Despite a growing focus on nutrition, we seem to be more clueless than ever on what foods can actually provide a balanced diet. So how can we make sure we’re eating healthy and still getting the nutrients our bodies need to operate at their full potential?

“It’s a pretty intriguing question because needs vary quite a bit and have a lot to do with what kind of a lifestyle people lead and what kind of dietary intake they have,” says Dr. Mitch Dunnick of Family Medical Care, which is affiliated with St. John Health System.

“We’re finding out a lot about vitamin D. Studies and research show that people who don’t get outside a lot are seeing vitamin D deficiency, and it’s becoming more common.”

Fran Olsen Sharp, a dietitian at Peggy and Charles Stephenson Oklahoma Cancer Center, recommends introducing vitamin D-fortified foods as a way to increase the consumption of the nutrient.

“Things like vitamin D-enriched milk can really help boost those levels,” she says.

Olsen Sharp also recommends working toward adding fiber to the daily diet to increase our overall nutrient intake.

“Most people need 25 to 30 grams of fiber a day from food sources,” she says. “Once we increase the foods that are naturally high in fiber in our diet, we automatically increase the amount of vitamins and minerals.”

She says small changes, such as eating brown rice instead of white rice and consuming the skins of vegetables such as potatoes and cucumbers, can make a large difference in the amount of fiber taken in daily.

“When we eat whole grains like barley, quinoa and farrow; cornmeal rather than plain old flour; beans and nuts; and fruits and veggies with seeds in and skin on, all of a sudden we have great fiber sources.”

Iron deficiency is often found in women of all ages.

“Women in their teens and older, because of natural hormone and menstrual cycles, are deficient in iron, which results in anemia,” Dunnick says.

Introducing more lean red meat and vegetables rich in iron, such as spinach, is a natural way to increase iron in the diet.

Both Dunnick and Olsen Sharp agree that eating a diet that contains a variety of fruits and vegetables, lean meats and whole grains is a great way to increase intake of vitamins and nutrients, but that sometimes a multivitamin or other supplement is appropriate.

“You should get vitamin levels checked by a doctor before beginning a multivitamin or supplement,” advises Dunnick. “These levels are measurable.
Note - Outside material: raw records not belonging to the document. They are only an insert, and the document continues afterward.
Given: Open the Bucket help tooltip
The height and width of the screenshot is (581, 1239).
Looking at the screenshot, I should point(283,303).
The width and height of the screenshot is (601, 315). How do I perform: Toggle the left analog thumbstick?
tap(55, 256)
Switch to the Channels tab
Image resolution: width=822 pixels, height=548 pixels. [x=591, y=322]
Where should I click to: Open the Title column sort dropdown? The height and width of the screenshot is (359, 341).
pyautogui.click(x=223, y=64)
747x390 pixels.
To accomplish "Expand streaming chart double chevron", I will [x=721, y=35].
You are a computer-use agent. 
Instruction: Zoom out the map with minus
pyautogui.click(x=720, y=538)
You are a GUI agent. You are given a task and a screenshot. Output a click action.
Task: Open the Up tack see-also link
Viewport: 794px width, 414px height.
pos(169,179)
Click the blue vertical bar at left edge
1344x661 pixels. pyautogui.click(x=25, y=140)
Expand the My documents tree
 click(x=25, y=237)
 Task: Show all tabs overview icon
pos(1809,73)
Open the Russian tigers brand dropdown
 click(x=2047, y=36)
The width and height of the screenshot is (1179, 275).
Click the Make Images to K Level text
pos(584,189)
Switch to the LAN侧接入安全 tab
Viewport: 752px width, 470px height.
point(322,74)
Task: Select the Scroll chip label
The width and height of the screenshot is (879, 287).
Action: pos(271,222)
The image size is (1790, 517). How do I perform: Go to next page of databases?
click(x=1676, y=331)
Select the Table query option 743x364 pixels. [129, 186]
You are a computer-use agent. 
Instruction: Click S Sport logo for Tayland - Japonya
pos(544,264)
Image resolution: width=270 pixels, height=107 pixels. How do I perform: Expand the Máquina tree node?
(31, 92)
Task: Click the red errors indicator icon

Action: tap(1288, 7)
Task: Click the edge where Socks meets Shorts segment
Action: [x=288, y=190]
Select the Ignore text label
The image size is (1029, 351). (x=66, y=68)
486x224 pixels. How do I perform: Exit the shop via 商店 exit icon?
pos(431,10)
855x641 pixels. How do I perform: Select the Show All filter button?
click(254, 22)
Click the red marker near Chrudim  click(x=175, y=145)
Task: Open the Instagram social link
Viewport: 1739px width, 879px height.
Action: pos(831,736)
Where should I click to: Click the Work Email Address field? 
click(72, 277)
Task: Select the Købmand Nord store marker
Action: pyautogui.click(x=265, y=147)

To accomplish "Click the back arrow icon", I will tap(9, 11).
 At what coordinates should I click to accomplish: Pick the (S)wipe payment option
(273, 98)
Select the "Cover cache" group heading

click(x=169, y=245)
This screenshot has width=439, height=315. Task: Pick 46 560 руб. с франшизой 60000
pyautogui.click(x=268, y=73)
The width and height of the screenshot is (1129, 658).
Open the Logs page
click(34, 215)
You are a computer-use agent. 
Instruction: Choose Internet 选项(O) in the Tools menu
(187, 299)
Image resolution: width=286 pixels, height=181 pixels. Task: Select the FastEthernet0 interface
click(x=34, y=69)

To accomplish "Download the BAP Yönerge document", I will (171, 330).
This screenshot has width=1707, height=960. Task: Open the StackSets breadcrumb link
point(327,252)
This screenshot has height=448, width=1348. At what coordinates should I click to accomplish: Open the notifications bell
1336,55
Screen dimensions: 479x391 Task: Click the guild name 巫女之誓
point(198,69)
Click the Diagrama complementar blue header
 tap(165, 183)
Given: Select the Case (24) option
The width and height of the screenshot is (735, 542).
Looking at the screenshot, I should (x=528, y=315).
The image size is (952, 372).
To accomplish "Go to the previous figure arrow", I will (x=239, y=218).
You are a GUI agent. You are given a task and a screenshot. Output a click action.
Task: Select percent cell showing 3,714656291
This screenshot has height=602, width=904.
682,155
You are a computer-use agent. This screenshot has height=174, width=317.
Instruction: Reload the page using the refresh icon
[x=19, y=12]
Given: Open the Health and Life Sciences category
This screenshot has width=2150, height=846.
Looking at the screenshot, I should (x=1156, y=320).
You can also get a bone scan to see if there’s any osteoporosis, which would indicate low calcium intake. We encourage people to look at their parents, siblings and grandparents to see what health issues they have, because they may be at risk for some of the same types of disorders.”

“Which is more fun: to take a supplement, or to eat food?” asks Olsen Sharp. “I love to eat and would much rather eat a diet that helps me gain those nutrients than to swallow a pill.”